**Supplied text**.
= Beginning of Section =

Personhood Is a Weapon by Eli Clare

Today’s post is an excerpt from Brilliant Imperfection: Grappling with Cure by Eli Clare, with an introduction by the author.

In this political moment as hate violence is on the rise, Trump is trying to ban Muslim refugees from the country, and the Attorney General has blamed disabled students for the lack of civility and disciplinbrilliant-imperfection-covere in public schools; so many groups of marginalized peoples are being treated as unworthy and disposable, essentially denied full personhood. The following meditation on personhood is excerpted from my newly released book, Brilliant Imperfection: Grappling with Cure. I wrote it thinking about white disabled woman Terri Schiavo, who died over a decade ago after a well-publicized and protracted legal struggle over ending her life. But I could as easily have been writing about significantly disabled Black lesbian teenager Jerika Bolan, who after expressing a desire to die wasn’t provided counseling and community support. Rather she was allowed to commit medically sanctioned suicide six months ago. Or I could have written about the unnamed Salvadoran asylum seeker, who in mid-February collapsed at a Texas ICE detention center, was taken to a hospital, diagnosed with a brain tumor, and then in the midst of treatment forcibly taken back to the detention center. If Jerika Bolan had been granted full personhood, she’d still be alive; if the Salvadoran asylum seeker had been granted full personhood, she wouldn’t be locked up in a detention center. More than ever, I believe personhood can be used as a weapon.

Some of us are granted personhood as our birthright, but others are required to prove and defend it every day. And when we fail this perverse test, we’re in trouble. Listen. I want us to remember Terri Schiavo. Debates about her raged in the news in 2004 and 2005.

Whatever happens after we die, our body-minds composting back to earth and air, I hope it’s more peaceful than Terri Schiavo’s last few days as she died of dehydration. Everyone — her parents, her husband, her doctors, the media — had an opinion about her and the feeding tube that had just been removed from her stomach.

She was a white woman who collapsed one day, her body-mind changing radically in a matter of minutes as oxygen stopped flowing to her brain and then started again. Some say she lost her ability to communicate, to think, to feel. Or perhaps we lost our capacity to listen. We’ll never know what floated beneath her skin. I want us to mourn for her.

= End of Section =

**Your goal**.
In the excerpt on personhood, copy the part that opens with the words containing "Some of us are" and closes with "2004 and 2005.", replacing "perverse" with "cruel". The saved entries are not needed for this work.

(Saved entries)
= Beginning of Section =

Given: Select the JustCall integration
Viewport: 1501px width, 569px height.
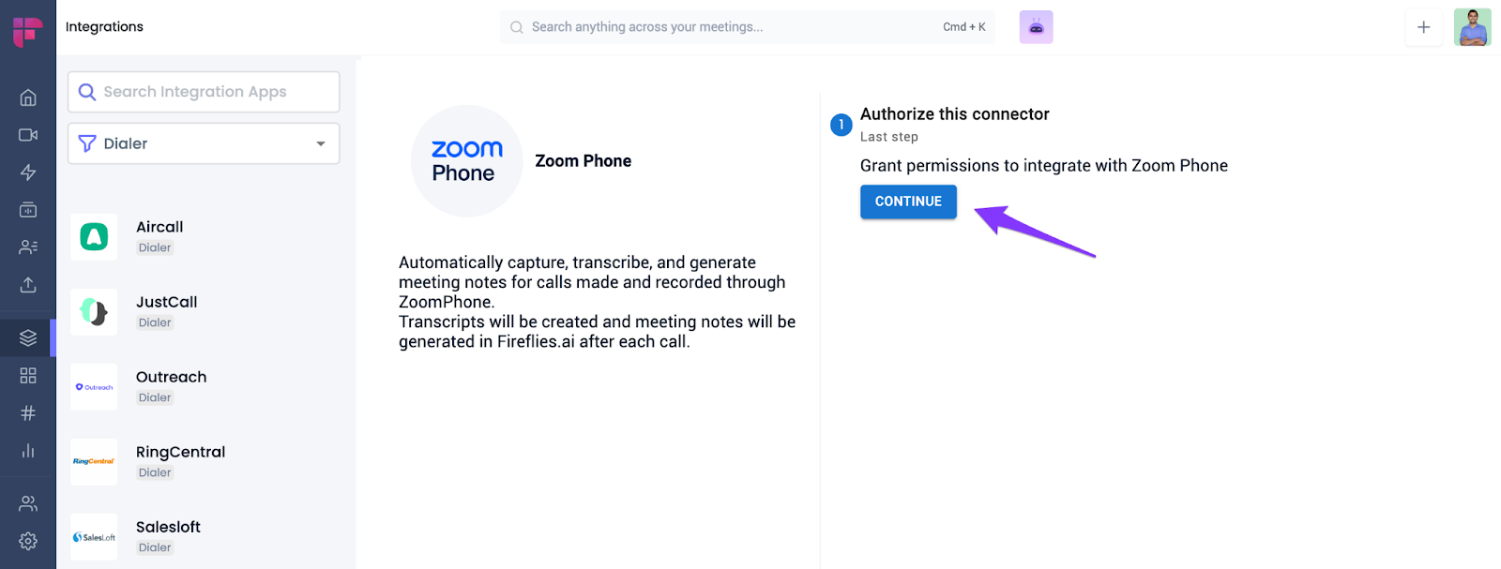Looking at the screenshot, I should coord(166,311).
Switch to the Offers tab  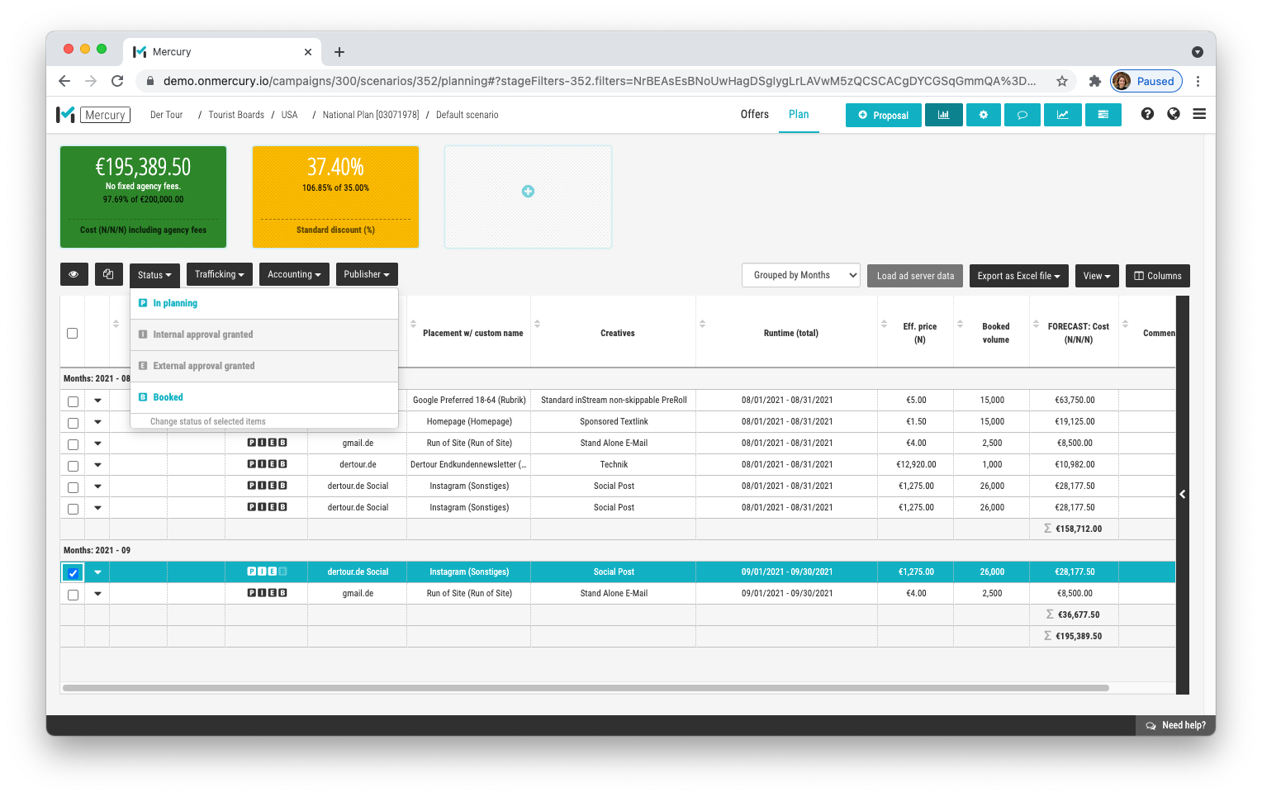[x=754, y=115]
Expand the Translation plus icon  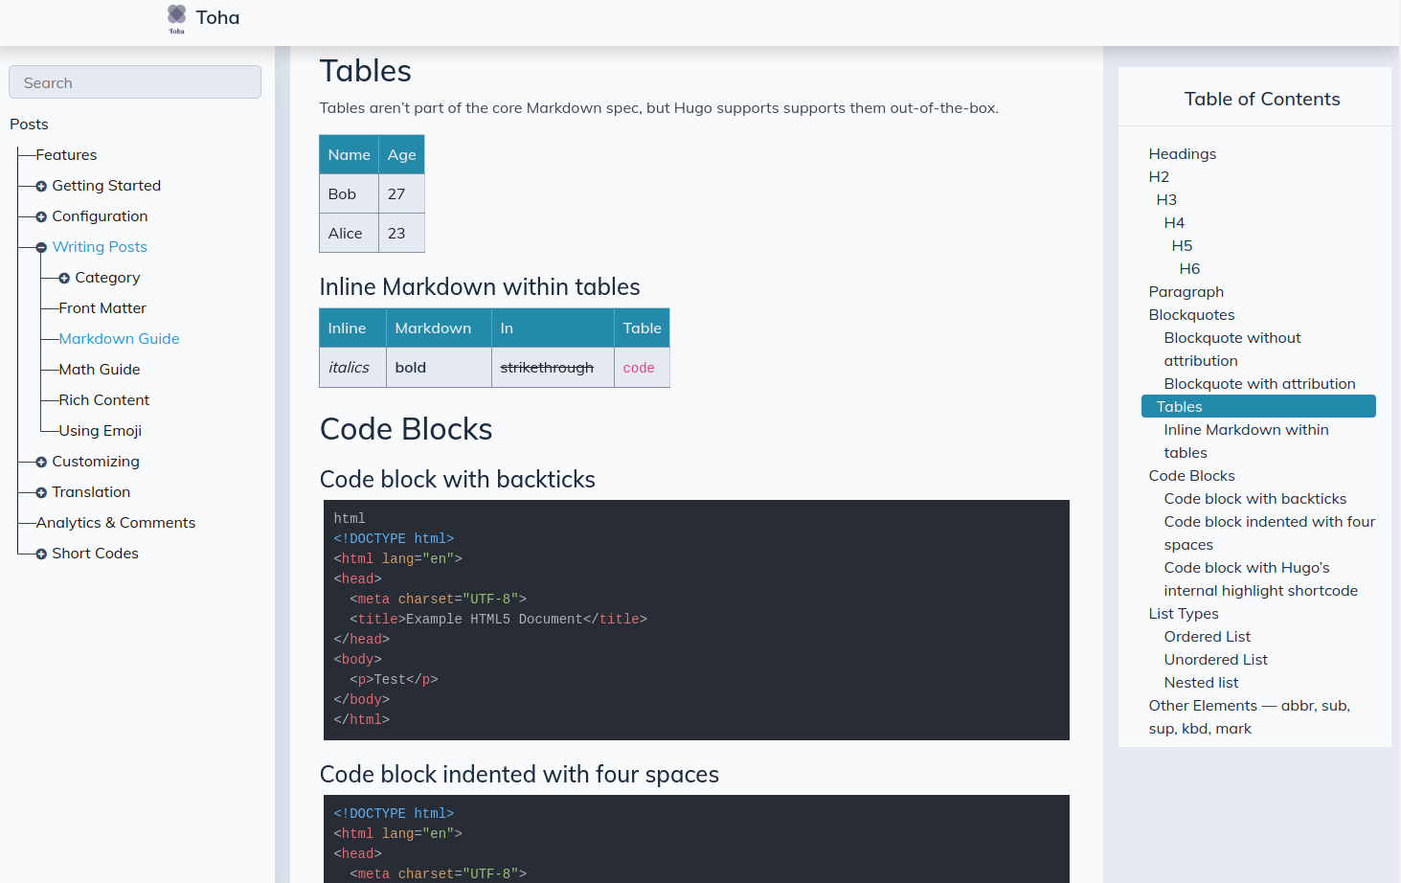tap(41, 492)
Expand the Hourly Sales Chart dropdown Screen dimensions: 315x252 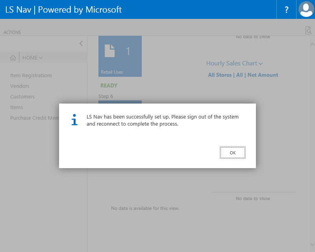pos(234,63)
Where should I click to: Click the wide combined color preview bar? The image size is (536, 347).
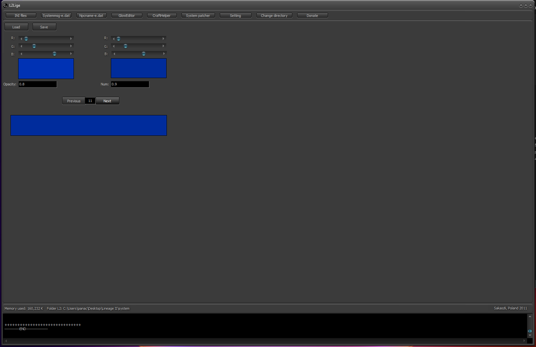pos(89,125)
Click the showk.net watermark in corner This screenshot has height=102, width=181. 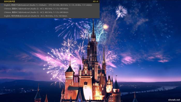point(174,100)
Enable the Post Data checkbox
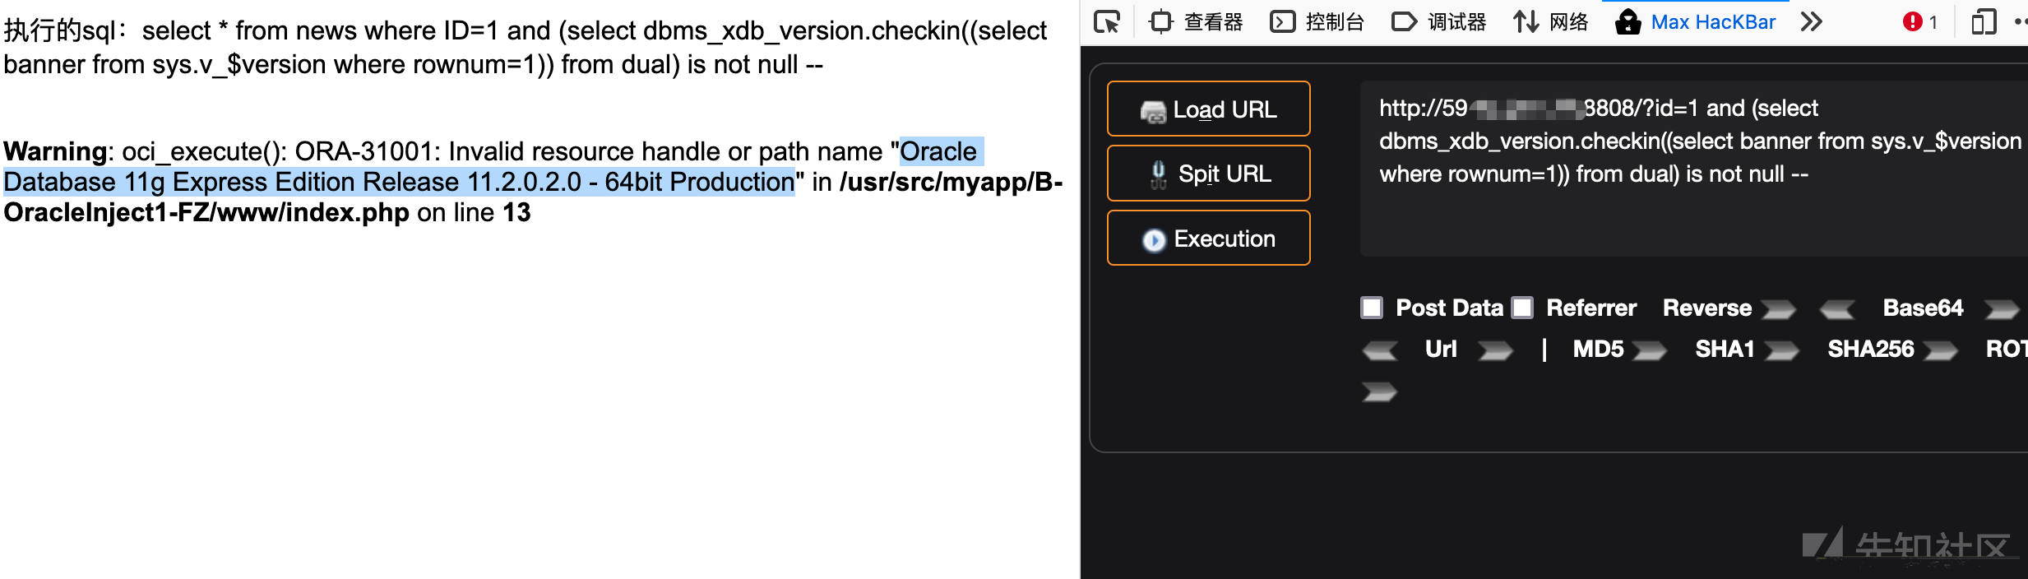Viewport: 2028px width, 579px height. tap(1372, 308)
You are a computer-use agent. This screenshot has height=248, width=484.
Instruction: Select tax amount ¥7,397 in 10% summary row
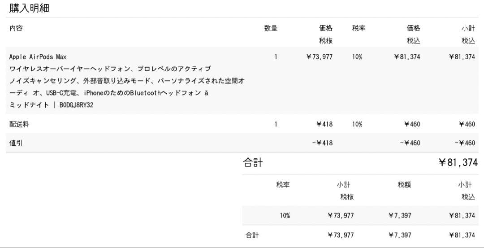click(x=400, y=216)
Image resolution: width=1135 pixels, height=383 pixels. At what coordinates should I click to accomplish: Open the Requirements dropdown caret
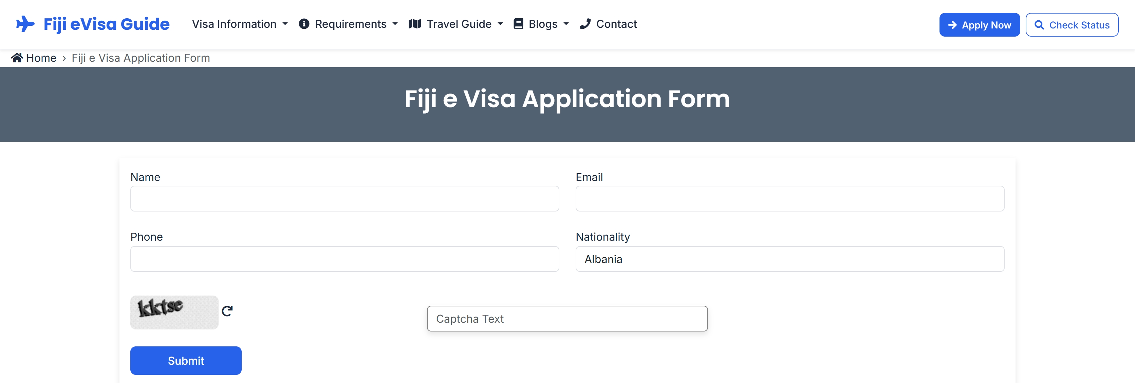pyautogui.click(x=395, y=24)
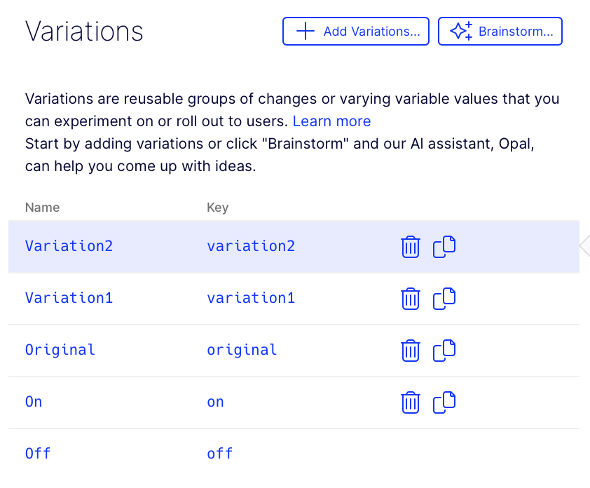Click the trash icon for Variation1
The height and width of the screenshot is (488, 590).
[x=410, y=299]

= End of Section =

**Response below**.
Some of us are granted personhood as our birthright, but others are required to prove and defend it every day. And when we fail this cruel test, we’re in trouble. Listen. I want us to remember Terri Schiavo. Debates about her raged in the news in 2004 and 2005.